El agua que queda después de lavar el arroz parece no tener ninguna utilidad. Sin embargo, antes de tirarla por el fregadero, hay una alternativa: reutilizarla para algunas tareas domésticas.
El agua de lavado del arroz contiene restos de almidón, además de pequeñas partículas procedentes del propio cereal.
Aunque no sustituye a los productos de limpieza convencionales, puede aprovecharse en determinadas situaciones y es una forma de reducir el desperdicio de agua.
¿Por qué el agua del arroz puede ser útil en casa?
Cuando el arroz se enjuaga, parte del almidón que se encuentra en la superficie de los granos pasa al agua, dándole ese aspecto blanquecino y ligeramente turbio.
Por esa presencia de almidón, algunas personas reutilizan esta agua en diferentes tareas de limpieza y mantenimiento del hogar.
Para limpiar superficies
El agua de lavar el arroz puede utilizarse para realizar una limpieza ligera de determinadas superficies lavables, especialmente cuando no están demasiado sucias.
Una vez recogida, puede aplicarse con un paño sobre superficies adecuadas y después retirarse con otro paño limpio. Es importante no utilizarla sobre materiales delicados sin comprobar antes cómo reaccionan.
Para limpiar utensilios y objetos
Otra posibilidad es aprovecharla para una primera limpieza de algunos utensilios y objetos del hogar. Puede ser útil cuando simplemente se necesita retirar polvo o residuos ligeros antes de realizar la limpieza habitual.
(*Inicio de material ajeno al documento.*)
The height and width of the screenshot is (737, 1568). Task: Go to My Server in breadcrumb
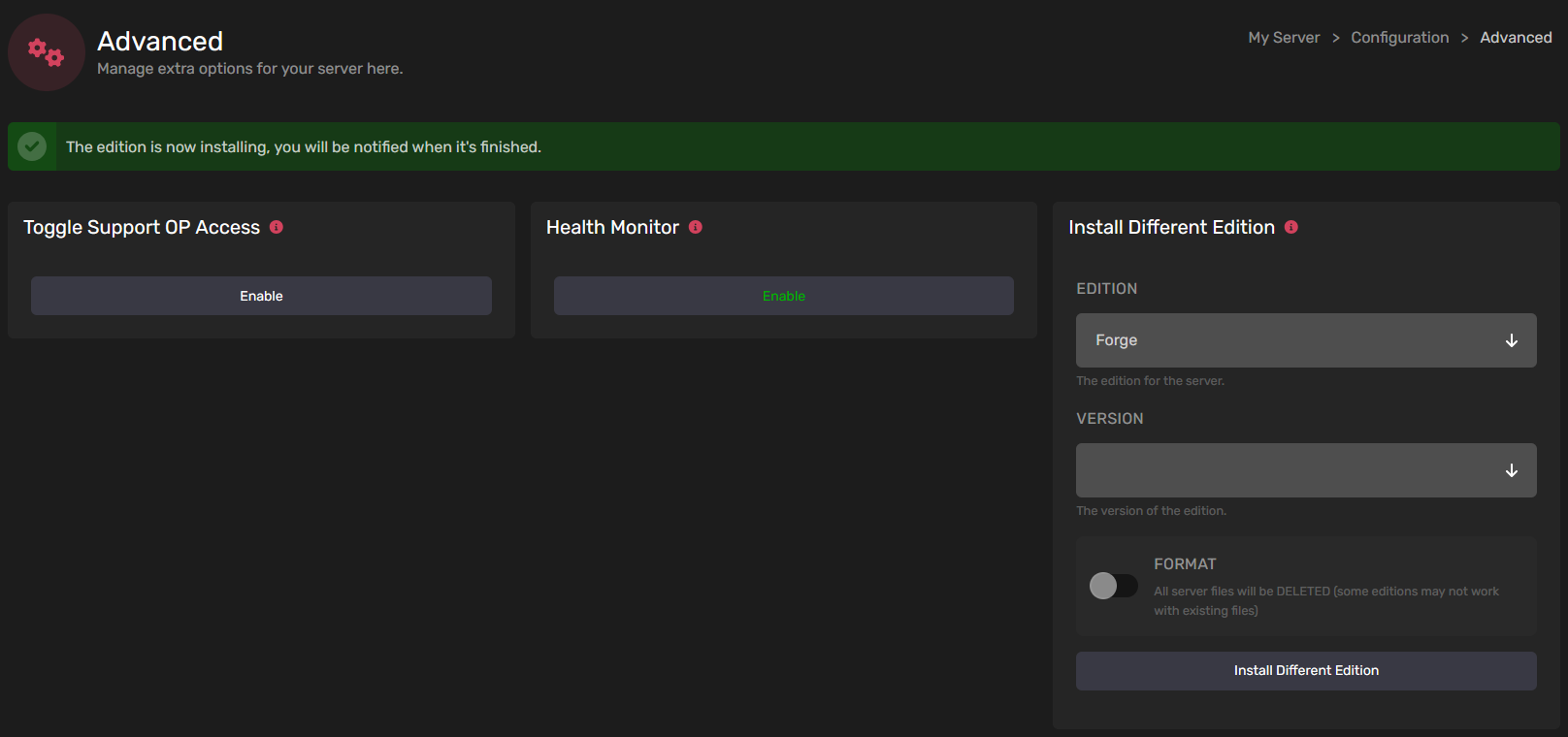pyautogui.click(x=1284, y=38)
En estos casos, basta con utilizar el agua recién obtenida y continuar después con el producto de limpieza correspondiente cuando sea necesario.
Para regar plantas
El agua de lavar el arroz también puede aprovecharse para el riego ocasional de algunas plantas, siempre que esté sin sal, aceite ni otros ingredientes.
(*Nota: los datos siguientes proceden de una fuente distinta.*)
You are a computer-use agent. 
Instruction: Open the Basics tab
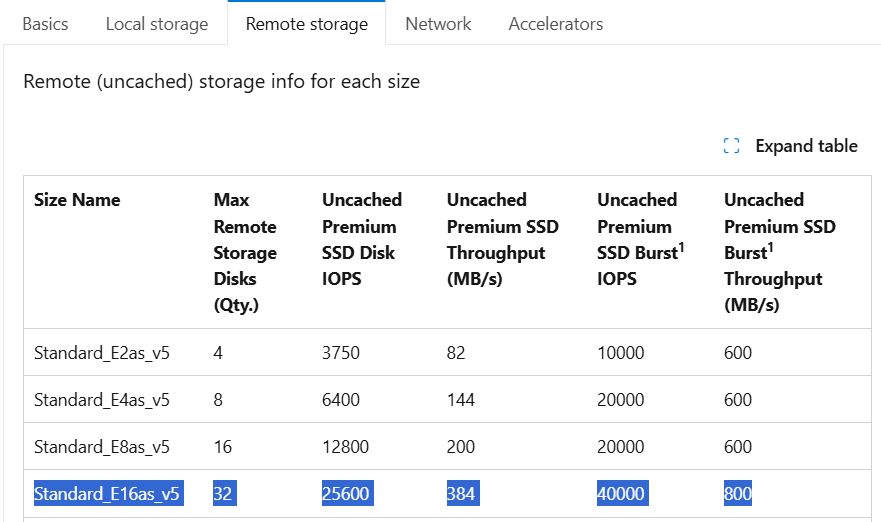[45, 24]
Un hábito para reducir el desperdicio
Reutilizar el agua del arroz no requiere ningún producto especial ni una preparación complicada. Basta con recoger el agua del primer o segundo enjuague y darle un uso adecuado antes de desecharla.
Eso sí, no toda agua de arroz sirve para cualquier tarea. Si contiene sal, aceite, especias o productos de cocina, no debe utilizarse para limpiar superficies ni para regar plantas.
Lo que antes parecía simplemente agua para tirar puede convertirse, de esta manera, en un pequeño recurso doméstico. Una práctica sencilla que ayuda a aprovechar mejor lo que ya tenemos en casa y a reducir el desperdicio.